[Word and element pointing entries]
====================

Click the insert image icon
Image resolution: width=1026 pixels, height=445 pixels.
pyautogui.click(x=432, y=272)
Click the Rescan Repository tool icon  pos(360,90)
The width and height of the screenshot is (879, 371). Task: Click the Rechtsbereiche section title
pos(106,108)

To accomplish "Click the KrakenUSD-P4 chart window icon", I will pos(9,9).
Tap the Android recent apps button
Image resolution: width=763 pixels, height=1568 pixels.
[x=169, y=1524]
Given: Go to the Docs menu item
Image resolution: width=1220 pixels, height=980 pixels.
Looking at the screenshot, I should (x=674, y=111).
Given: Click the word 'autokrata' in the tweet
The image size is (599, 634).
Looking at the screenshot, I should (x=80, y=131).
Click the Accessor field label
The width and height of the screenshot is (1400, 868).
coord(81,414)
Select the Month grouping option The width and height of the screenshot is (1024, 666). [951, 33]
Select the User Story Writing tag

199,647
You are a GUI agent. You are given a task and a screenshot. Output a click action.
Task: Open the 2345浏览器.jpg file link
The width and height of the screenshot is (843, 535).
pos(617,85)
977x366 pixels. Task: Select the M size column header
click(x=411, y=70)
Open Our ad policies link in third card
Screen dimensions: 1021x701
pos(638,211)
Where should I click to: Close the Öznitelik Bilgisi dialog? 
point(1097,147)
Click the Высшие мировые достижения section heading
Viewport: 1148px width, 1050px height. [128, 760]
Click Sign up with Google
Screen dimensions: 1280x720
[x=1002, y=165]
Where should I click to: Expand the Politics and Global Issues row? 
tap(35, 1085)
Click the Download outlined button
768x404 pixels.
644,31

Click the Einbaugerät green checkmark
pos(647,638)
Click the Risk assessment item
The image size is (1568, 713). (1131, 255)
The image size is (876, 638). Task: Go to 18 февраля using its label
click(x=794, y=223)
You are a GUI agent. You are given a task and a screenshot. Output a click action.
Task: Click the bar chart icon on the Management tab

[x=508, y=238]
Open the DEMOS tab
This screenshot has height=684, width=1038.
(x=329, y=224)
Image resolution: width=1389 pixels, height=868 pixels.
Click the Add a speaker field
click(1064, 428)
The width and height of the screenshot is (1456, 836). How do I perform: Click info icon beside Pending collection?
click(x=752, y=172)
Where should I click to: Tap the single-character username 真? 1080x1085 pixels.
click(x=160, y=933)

====================

Render the rows from the line with "Click the Einbaugerät green checkmark" up to and including the line with "click(x=794, y=223)" as a Markdown table with the columns No. and Line, leaving out blank lines.

| No. | Line |
|---|---|
| 1 | Click the Einbaugerät green checkmark |
| 2 | pos(647,638) |
| 3 | Click the Risk assessment item |
| 4 | The image size is (1568, 713). (1131, 255) |
| 5 | The image size is (876, 638). Task: Go to 18 февраля using its label |
| 6 | click(x=794, y=223) |